[Click-target listing]
-- BEGIN --

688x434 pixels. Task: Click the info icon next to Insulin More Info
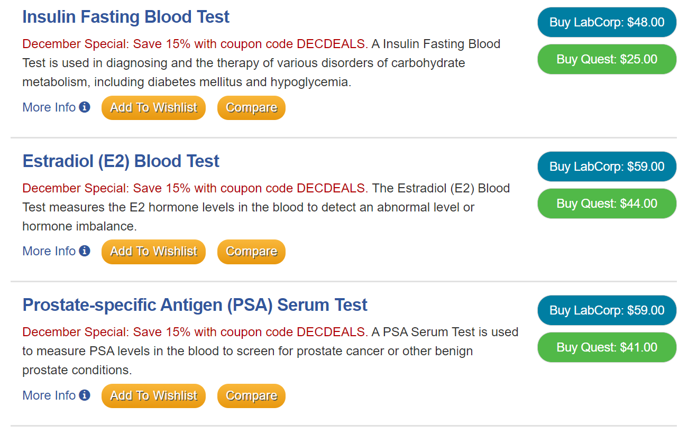click(85, 107)
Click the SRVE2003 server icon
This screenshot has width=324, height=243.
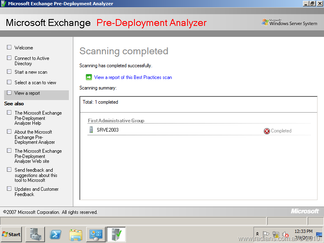91,130
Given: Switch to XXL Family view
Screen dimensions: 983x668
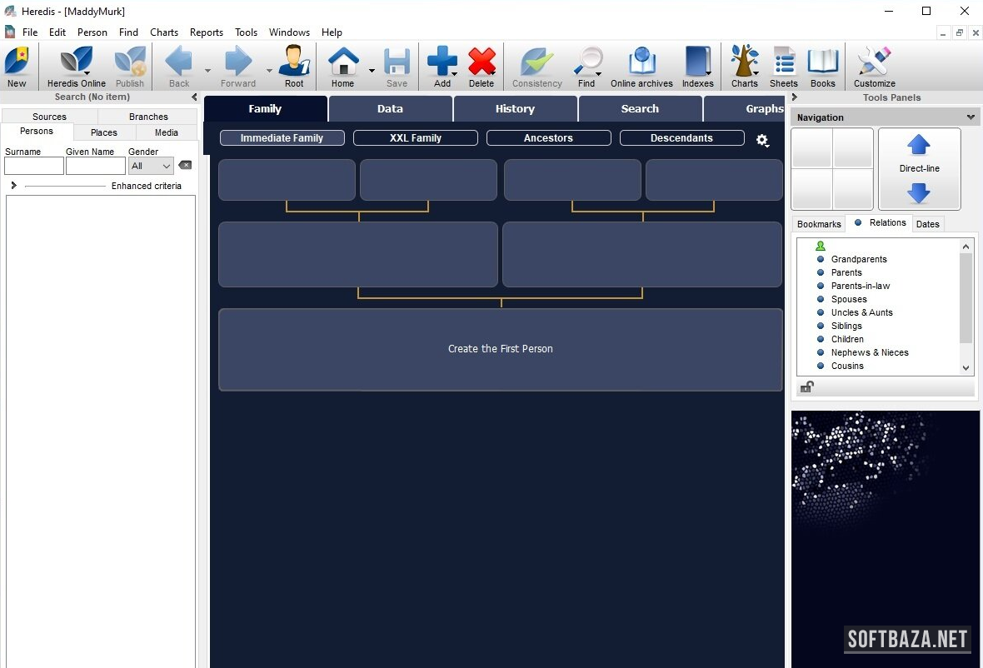Looking at the screenshot, I should pyautogui.click(x=415, y=138).
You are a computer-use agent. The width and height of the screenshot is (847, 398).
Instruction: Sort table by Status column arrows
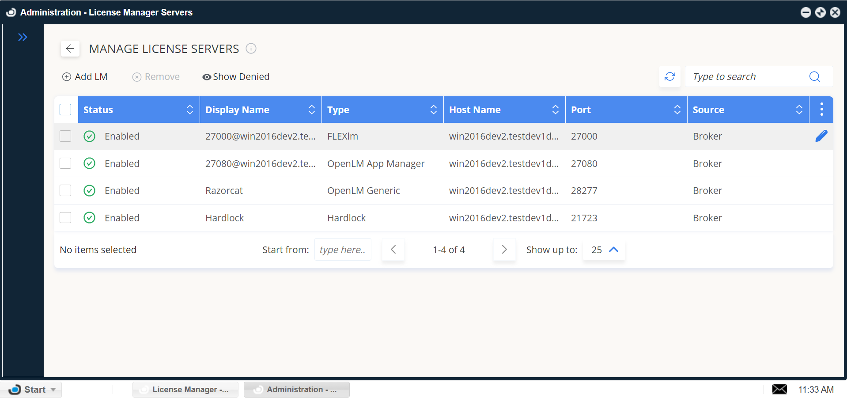190,110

-- END --

What you need to do
Format the listing above as a JSON list of strings, one string per line, skipping blank lines and leaving the pictures out.

Answer to this problem
[
  "688x434 pixels. Task: Click the info icon next to Insulin More Info",
  "click(85, 107)",
  "Click the SRVE2003 server icon",
  "This screenshot has width=324, height=243.",
  "91,130",
  "Given: Switch to XXL Family view",
  "Screen dimensions: 983x668",
  "Looking at the screenshot, I should pyautogui.click(x=415, y=138).",
  "You are a computer-use agent. The width and height of the screenshot is (847, 398).",
  "Instruction: Sort table by Status column arrows",
  "190,110"
]